Welcome!
The Cape Ann Forum seeks to engage the public in conversations about the rapidly changing social and political environment in which we live and what we can do to make it a better, safer place. We present free, public forums that bring experience and perspectives not often represented in the mainstream media and that give voice to citizens whose concerns, hopes and fears are too often lost or ignored.
FORUM ANNOUNCES ANNUAL HIGH SCHOOL AWARD
Gloucester High School senior Terri Moody received the Cape Ann Forum’s annual international awareness award at City Hall on May 16, 2010 in recognition of her efforts to bring attention to the global environmental crisis among her peers at the high school. The $500 award was presented by Forum chair Dan Connell.
Terri’s first initiative this school year was to expand the recycling program into the classrooms that were not yet participating, according to the GHS teachers who recommended her for the award. When no school or city funds were available to purchase additional recycling bins, the Environmental Club under Terri's leadership organized fundraisers, purchased the bins themselves, and then monitored their use through the school year.
In October Terri led a "350" climate change awareness campaign in the high school and participated in the "350" protest at the Man at the Wheel.

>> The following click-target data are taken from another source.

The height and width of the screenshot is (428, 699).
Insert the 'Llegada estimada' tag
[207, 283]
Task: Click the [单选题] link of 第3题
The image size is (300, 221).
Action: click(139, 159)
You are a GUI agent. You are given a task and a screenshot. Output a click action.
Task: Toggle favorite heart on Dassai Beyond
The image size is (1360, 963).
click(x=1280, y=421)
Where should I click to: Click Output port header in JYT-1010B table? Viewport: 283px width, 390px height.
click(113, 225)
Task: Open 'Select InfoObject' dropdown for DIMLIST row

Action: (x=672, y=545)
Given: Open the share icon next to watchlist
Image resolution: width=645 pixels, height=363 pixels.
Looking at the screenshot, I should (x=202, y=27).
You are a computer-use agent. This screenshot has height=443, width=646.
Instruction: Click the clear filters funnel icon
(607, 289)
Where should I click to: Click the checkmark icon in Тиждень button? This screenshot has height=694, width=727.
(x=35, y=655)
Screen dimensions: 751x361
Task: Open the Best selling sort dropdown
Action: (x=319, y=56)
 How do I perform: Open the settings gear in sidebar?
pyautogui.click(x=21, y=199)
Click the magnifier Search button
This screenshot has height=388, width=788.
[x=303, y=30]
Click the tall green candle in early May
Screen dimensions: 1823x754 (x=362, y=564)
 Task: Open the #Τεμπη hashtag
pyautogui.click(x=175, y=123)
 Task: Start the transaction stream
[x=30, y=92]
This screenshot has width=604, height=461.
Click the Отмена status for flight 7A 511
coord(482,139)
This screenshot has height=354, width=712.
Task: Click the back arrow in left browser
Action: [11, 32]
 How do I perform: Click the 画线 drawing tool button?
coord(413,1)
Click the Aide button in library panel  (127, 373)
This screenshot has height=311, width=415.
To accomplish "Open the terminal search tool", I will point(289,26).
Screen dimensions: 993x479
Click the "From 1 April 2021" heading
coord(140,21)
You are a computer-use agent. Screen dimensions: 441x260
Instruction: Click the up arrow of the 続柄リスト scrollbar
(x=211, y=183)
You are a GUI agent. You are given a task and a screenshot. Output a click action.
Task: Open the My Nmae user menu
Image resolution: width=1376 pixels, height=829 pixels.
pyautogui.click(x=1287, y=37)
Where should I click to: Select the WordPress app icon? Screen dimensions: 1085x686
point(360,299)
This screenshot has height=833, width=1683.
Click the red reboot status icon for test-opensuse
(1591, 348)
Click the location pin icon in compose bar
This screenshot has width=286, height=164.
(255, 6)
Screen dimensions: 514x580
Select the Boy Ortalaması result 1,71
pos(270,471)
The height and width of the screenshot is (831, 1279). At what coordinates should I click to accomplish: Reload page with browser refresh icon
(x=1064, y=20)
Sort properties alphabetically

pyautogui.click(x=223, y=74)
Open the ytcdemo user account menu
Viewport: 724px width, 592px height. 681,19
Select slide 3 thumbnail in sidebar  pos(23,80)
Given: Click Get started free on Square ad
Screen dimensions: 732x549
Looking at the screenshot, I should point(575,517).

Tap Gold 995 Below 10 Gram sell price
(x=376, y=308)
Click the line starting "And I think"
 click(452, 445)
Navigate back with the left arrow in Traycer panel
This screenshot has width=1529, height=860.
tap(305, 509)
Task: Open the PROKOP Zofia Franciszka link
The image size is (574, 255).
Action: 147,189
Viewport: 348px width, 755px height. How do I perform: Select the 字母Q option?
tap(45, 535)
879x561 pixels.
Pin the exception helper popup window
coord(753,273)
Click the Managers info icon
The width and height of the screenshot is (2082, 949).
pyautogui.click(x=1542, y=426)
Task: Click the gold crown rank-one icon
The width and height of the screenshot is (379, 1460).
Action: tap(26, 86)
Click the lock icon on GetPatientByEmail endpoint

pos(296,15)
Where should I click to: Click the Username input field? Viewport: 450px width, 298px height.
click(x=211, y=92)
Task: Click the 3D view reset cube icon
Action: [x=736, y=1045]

The global campaign's goal is to reduce levels of carbon dioxide in the atmosphere to 350 parts per million. In March she led an Earth Hour campaign at the high school and with Environmental Club members wrote a letter to the editor of the Gloucester Daily Times encouraging community members to participate. She is now organizing a bike-to-work/bike-to-school event for late May.
2008/2009 SEASON AWARDS
The Cape Ann Forum took the occasion of its fifth forum of the 2008/2009 season on May 3, 2009, to announce its annual International Awareness Award to a graduating Gloucester High School senior who has made an outstanding contribution to increasing awareness of international issues and events to her/ his peers. Only this year, there were four awardees.
Normally the award is $500 for one recipient, but since GHS teachers had recommended four exceptional candidates this year, who had worked as a team on a wide range of social issues since middle school, the Forum decided to increase the award and share it among them. As a result, each received $200. The award winners were Britta Akerly, Emily Castro, Isabel Pett, and Chloe Rideout for their unstinting volunteer work in the school’s Amnesty International chapter, the Model UN, the Environmental Club, and more.
Over the past four years, Cape Ann Forum organizers have been developing a relationship with the Gloucester High School out of a concern that the next generation develop the tools and the conceptual framework to grasp what’s going on in the world they will inherit, why that’s important, and what they can do to improve on what we’re leaving them. Forum chair Dan Connell, who teaches journalism and African politics at Simmons College in Boston, has done several assemblies at the high school on his experiences abroad, and the organization is assembling an archive of recordings of previous forums to donate to the school.
The Forum, founded in 2001, has been setting aside funds to endow the International Awareness award in perpetuity. This is the fourth year it has been given to GHS students, who are selected with the help of GHS social studies teachers.